If you want to build a star global team, here are the seven sets of questions you should ask to make sure you are setting up your global team for success:
1. Clear goals
You may be clear about the goals of the team, but does the rest of the team understand them and buy into them? Do they understand why the goals are important? Do they have other goals they must meet beyond the global team, if they are also working for a geographic, product or functional unit? How will they trade-off their personal goals and your team goals? Does your team have more than one goal, or could your goal be interpreted in more than one way?
Building trust is a combination of building credibility (showing that you do as you say) and having similar values and goals. You have to build credibility over time: it is hard to build and very easy to lose. Take care in how you set expectations, because people hear what they want to hear. Have difficult conversations at the start, not the end.
Building a sense of shared values and purpose is essential, because there will always be difficult moments. At those moments of truth, you need your team to default to co-operation and support, not to mistrust and self-preservation. In practice, this means you need some shared experiences which come from spending time face to face. Global teams are not cheap: face to face time will make all the difference when it matters most. Hold a global retreat, go kayaking, invest in dinner. You are even allowed to have some fun.
Do you rely on email? If so, you may not destroying trust, not building it. Are there agreed protocols for when and how the team will communicate: are some team members always expected to be up in the middle of the night? Have you got the right balance between synchronous and asynchronous communications? Not everyone needs to be available all the time. Are you investing enough in face to face communication?
Are all communications going through the team leader, or have you got the right balance of whole team communication and team member to team member communication? Communications should not rely on the team leader alone.
If you can lead a global team, you can lead any team. It is an outstanding development opportunity and a real challenge. As with other team members, the team leader needs:
- Curiosity: the growth mindset, being open to new ideas and learning fast
- High accountability:
- Adaptability: team leaders who believe in my way or no way will struggle. They have to be comfortable with ambiguity.
Above all, global team leaders need to master the 21st century leadership skill of influence: making things happen through people you control indirectly or not at all. Influence skills include:
- Influencing and motivating team members positively
- Influencing decision maker and partners, to align agendas and make things happen
- Influence decisions where the process may be unclear and you have low control
5. Decision making
Business is not a democracy, but each team member needs to know how decisions will be made, who makes them and how they can be involved. If decision making is not transparent then team members will assume the worst. It is not enough to make the decision: you will have to explain why the decision was made, and what the implications are. Don’t assume your team knows this: ask them to explain back to you about why a decision was made and what it implies: is their understanding the same as yours?

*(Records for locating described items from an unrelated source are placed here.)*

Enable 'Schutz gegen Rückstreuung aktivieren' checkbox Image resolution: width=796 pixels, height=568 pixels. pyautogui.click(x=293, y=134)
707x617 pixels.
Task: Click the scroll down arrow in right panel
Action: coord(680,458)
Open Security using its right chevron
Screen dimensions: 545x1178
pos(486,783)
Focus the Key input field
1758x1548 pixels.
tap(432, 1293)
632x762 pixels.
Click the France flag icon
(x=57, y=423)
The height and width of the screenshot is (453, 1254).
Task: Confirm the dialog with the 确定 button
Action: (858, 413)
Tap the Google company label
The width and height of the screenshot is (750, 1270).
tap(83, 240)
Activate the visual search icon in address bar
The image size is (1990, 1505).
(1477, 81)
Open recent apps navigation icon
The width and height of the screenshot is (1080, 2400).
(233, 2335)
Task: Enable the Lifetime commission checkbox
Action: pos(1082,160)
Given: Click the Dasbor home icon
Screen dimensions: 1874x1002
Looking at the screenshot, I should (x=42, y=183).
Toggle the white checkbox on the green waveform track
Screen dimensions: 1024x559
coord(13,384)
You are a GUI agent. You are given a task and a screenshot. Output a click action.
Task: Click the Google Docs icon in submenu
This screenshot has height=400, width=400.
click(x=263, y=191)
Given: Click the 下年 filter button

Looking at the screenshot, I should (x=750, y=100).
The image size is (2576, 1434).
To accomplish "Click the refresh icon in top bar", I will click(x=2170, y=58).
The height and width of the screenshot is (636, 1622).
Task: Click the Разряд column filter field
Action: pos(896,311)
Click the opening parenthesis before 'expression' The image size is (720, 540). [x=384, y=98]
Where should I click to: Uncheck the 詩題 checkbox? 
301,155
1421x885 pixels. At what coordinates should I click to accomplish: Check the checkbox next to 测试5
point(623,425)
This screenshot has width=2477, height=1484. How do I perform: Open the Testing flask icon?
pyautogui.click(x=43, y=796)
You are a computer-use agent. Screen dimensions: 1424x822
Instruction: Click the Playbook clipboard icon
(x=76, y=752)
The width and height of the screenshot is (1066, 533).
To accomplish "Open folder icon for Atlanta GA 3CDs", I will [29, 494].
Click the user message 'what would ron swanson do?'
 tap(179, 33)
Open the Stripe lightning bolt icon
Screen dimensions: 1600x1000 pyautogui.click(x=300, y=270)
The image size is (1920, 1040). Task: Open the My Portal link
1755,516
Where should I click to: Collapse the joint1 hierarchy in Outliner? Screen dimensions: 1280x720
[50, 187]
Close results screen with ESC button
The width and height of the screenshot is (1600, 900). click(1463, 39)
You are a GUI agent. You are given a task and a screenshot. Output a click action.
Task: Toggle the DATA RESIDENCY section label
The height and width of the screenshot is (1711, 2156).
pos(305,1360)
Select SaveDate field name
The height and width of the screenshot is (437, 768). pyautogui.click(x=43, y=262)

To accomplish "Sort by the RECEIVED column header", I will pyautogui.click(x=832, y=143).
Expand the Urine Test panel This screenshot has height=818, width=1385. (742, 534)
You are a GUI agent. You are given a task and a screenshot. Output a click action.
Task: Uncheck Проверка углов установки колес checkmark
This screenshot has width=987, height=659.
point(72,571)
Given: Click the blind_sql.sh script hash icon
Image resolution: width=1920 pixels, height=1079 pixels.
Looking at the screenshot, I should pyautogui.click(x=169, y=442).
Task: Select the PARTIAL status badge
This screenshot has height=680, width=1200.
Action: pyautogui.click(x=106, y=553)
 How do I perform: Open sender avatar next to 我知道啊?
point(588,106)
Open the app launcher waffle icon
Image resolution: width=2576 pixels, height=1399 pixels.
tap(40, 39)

Does the formal decision making process work, or do you have to work back channels the whole time? Are the accountabilities for who decides what clear?
6. Right team mix
You probably are making sure that you have the right skills mix on your team. As important is to make sure you have the right values. Hire to values, not to skills: you can train skills, but you can not train values. The values which are important on a global team include:
- Curiosity and openness to new ideas, new ways of working and new cultures. Avoid people who have a fixed mindset about how things should be done.
- Comfortable with ambiguity: you need people who can adapt, and find the win win in difficult situations.
- High accountability: when there is no one looking over your shoulder it is easy to hide. You need people who you can trust to deliver when you are not there, to deal with challenges without relying on you to become available in their time zone, to take the lead and not wait for instructions.
7. Clear roles and responsibilities
Is there complete transparency about who does what? If you asked each team member what the other team members are doing, would they know? Is each person’s role and to-do list open to everyone else, or is it a closed book?